Abstract ID: 578
Part of Session 127: Language outside of the city (Other abstracts in this session)
Authors: Selleck, Charlotte Louise Rachel; Coupland, Nikolas
Submitted by: Selleck, Charlotte Louise Rachel (Cardiff University, United Kingdom)
In common conception St Davids/ Tyddewi, on the south-western extremity of Wales (itself part of the ‘Celtic fringe’), is a markedly peripheral place. But historically its importance was as a staging post for transnational mobility, not least a meeting point for pilgrims and as a religious centre. Tyddewi (“David’s House”) is the site of St David’s Cathedral, which has credentialised it not only as a “city” but as an ecclesiastical “Welsh capital”. Tyddewi sits on the Landsker Line/ Y Ffin, a putative isogloss dividing “Welsh” (more bilingual, northern) and “English” (mainly monolingual, southern) zones of south-west Wales. In geographical, political, cultural and linguistic dimensions, Tyddewi therefore lends itself almost uniquely to an analysis of changing and multiply contextualised centre/ periphery relations.
The particular centre/periphery dynamic that we analyse here relates to the role of Welsh and bilingualism in the (selective) economic revitalisation of west Wales. In changing economic and cultural markets, Tyddewi and other parts of the west Wales hinterland are increasingly able to market their peripherality, particularly as a high-end tourist destination. Coastal walking and more energetic leisure pursuits are building capacity for hotels/ guest-houses, restaurants and for more metaculturally focussed enterprises such as visitor centres, tours and commercial outlets for Welsh-themed services and produce, at least seasonally.

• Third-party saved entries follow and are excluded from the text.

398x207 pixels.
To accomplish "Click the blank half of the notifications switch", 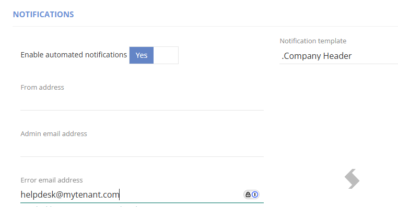I will tap(166, 55).
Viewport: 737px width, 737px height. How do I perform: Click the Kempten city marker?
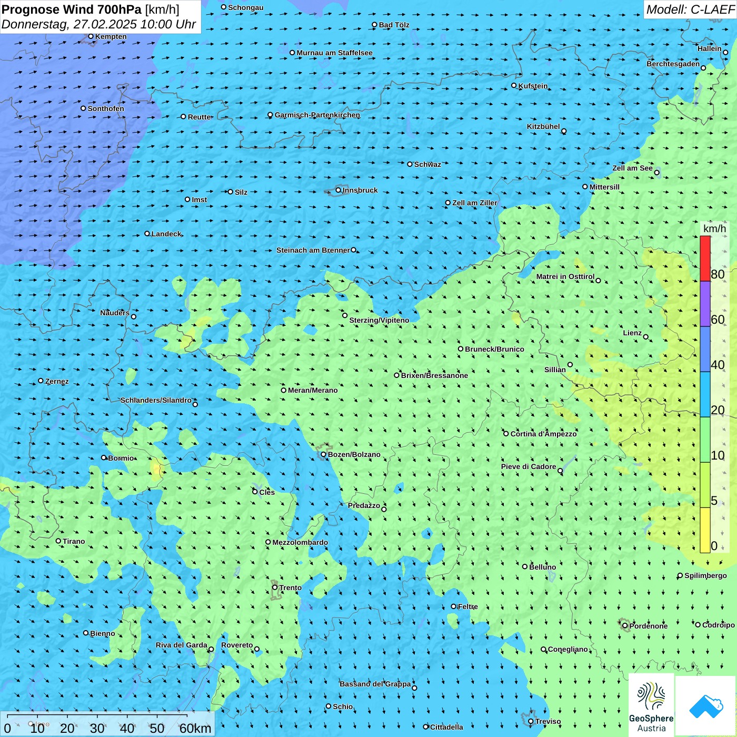pos(91,36)
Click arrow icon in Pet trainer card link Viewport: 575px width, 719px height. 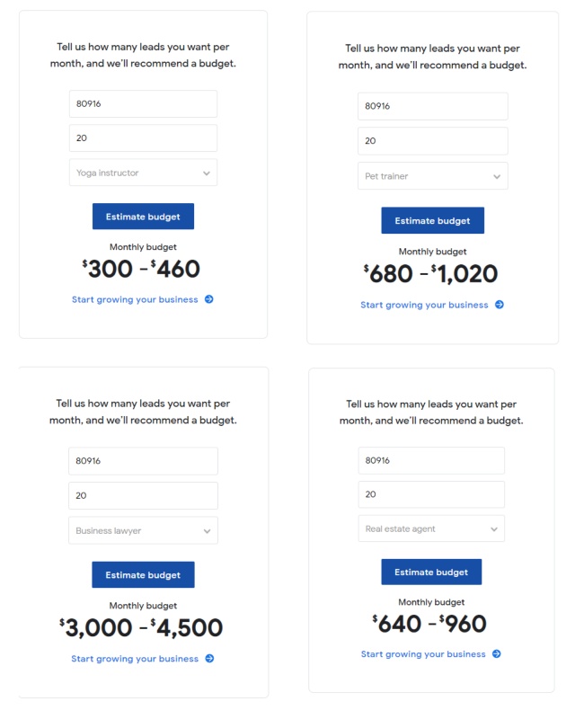click(500, 305)
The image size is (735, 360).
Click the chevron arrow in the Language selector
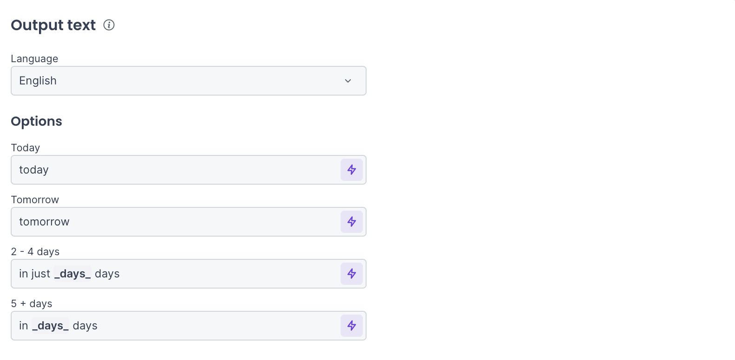(348, 81)
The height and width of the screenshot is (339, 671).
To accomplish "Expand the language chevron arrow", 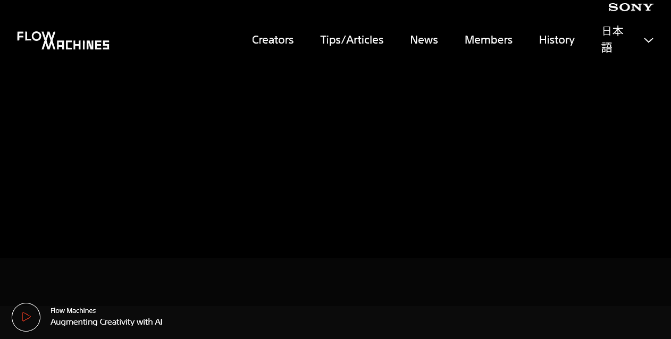I will pyautogui.click(x=648, y=40).
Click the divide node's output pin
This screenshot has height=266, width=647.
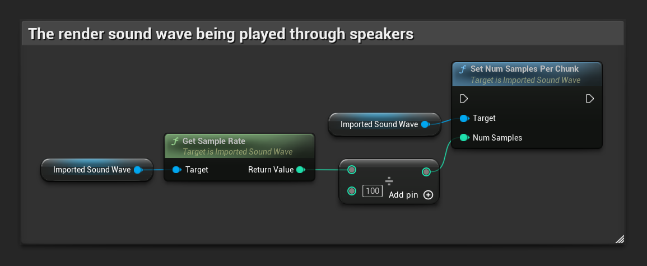click(426, 171)
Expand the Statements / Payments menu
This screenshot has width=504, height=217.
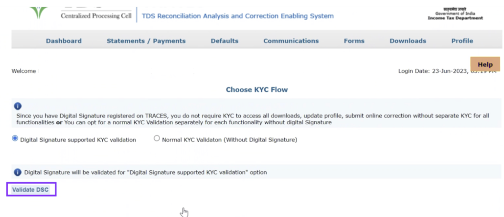(146, 41)
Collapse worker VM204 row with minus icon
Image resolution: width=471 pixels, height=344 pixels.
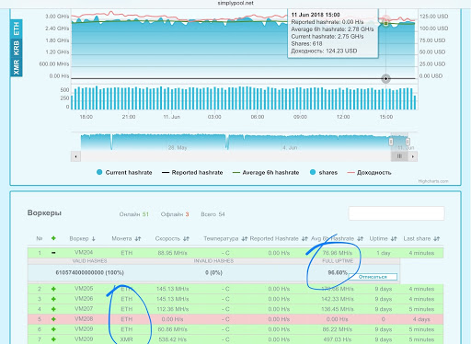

The Welsh language and semiotic Welshness are key commercial resources in these enterprises, at least ‘ceremonially’ - for example in product branding, establishment names and in metacultural displays and events of diverse sorts, including some associated with the cathedral. Tyddewi and its associated material and cultural resources tend to be marketed for their smallness, simplicity, remoteness, naturalness and cultural authenticity, in a process that can be called a “centring of the periphery”. By implication, Welsh is iconised as a valued resource in these same dimensions, in contrast to its earlier profile as an endangered minority language of the periphery. Indeed the very peripherality of Welsh, and the “curiosity” of the region’s historic sociolinguistic partition via the Lansker Line, are reconstituted as marketable and consumable commodities.